- O ministro da Controladoria-Geral da União, Vinícius Marques de Carvalho, ironizou o pedido de dinheiro feito pelo senador Flávio Bolsonaro a Daniel Vorcaro para financiar o filme Dark Horse.
- Áudios veiculados pelo Intercept Brasil e confirmados pelo UOL mostram Flávio cobrando repasses de Vorcaro, totalizando 134 milhões de reais, dos quais 61 milhões teriam ido a um fundo no Texas, controlado por aliados de Eduardo Bolsonaro.
- O STF também investiga se houve destinação de 2 milhões de reais de uma emenda do deputado Mário Frias para o filme, por meio do Instituto Conhecer Brasil, cuja presidente é dona da produtora Go UP Entertainment.
- Carvalho afirmou que há mecanismos de captação de recursos via Lei Rouanet e que são ultratransparentes; questionou por que não se acionou esse modelo na situação em apuração.
- A CGU disse que analisa as emendas conforme demanda do Supremo e que a apuração precisa esclarecer a destinação dos recursos, incluindo eventuais aportes ao fundo no exterior.

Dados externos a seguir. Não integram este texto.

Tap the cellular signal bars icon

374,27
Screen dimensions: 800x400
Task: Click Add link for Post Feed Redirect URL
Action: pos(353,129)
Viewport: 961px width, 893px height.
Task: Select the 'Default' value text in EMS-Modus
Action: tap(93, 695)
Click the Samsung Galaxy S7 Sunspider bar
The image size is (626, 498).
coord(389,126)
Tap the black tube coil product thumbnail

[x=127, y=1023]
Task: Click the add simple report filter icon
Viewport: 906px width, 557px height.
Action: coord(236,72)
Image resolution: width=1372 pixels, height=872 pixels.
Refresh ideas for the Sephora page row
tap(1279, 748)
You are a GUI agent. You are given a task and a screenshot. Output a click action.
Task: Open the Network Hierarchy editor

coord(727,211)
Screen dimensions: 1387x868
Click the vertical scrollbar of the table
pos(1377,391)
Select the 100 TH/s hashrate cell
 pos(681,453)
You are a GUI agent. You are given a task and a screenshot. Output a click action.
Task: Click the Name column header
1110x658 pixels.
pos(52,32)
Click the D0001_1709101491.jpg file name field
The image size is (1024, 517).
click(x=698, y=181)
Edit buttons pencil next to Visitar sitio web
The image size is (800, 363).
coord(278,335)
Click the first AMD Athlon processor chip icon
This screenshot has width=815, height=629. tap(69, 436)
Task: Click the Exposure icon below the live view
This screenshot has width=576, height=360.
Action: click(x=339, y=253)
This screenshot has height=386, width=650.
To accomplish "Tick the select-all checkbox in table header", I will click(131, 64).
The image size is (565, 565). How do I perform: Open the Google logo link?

O ministro da Controladoria-Geral da União (CGU), Vinícius Marques de Carvalho, afirmou que houve contradição entre o discurso anti-sistema e o apoio financeiro de um banqueiro a um filme sobre Jair Bolsonaro. A declaração foi feita em entrevista ao Frente a Frente, do Canal UOL.
Carvalho comentou o uso de mecanismos de captação de recursos, como a Lei Rouanet, para financiar a cultura, destacando a necessidade de transparência nesses casos. Segundo ele, não se justifica buscar apoio privado quando existem vias públicas de incentivo.
Áudios divulgados pelo Intercept Brasil, confirmados pelo UOL, apontam Flávio Bolsonaro cobrando repasse de um empresário para a obra Dark Horse, que retrata a trajetória do ex-presidente. O montante discutido somaria aproximadamente 134 milhões de reais.
Contexto
O dinheiro teria destinos variados, incluindo um pagamento de cerca de 61 milhões para um fundo no Texas, administrado por aliados de Eduardo Bolsonaro. Parlamentares foram citados na investigação, ampliando o foco para fontes e destinações de recursos.
O Supremo Tribunal Federal (STF) investiga também a possível utilização de uma emenda de Mário Frias, parlamentar do PL-SP e roteirista do filme, para o Instituto Conhecer Brasil, controlador pela Go UP Entertainment, produtora responsável pela obra.
Emendas e fundos
A CGU informou que analisa emendas conforme orientação do STF, sem confirmar abertura de auditoria específica. A apuração deverá esclarecer quem recebeu os recursos no exterior e se houve destinação exclusiva ao filme ou também a outras finalidades.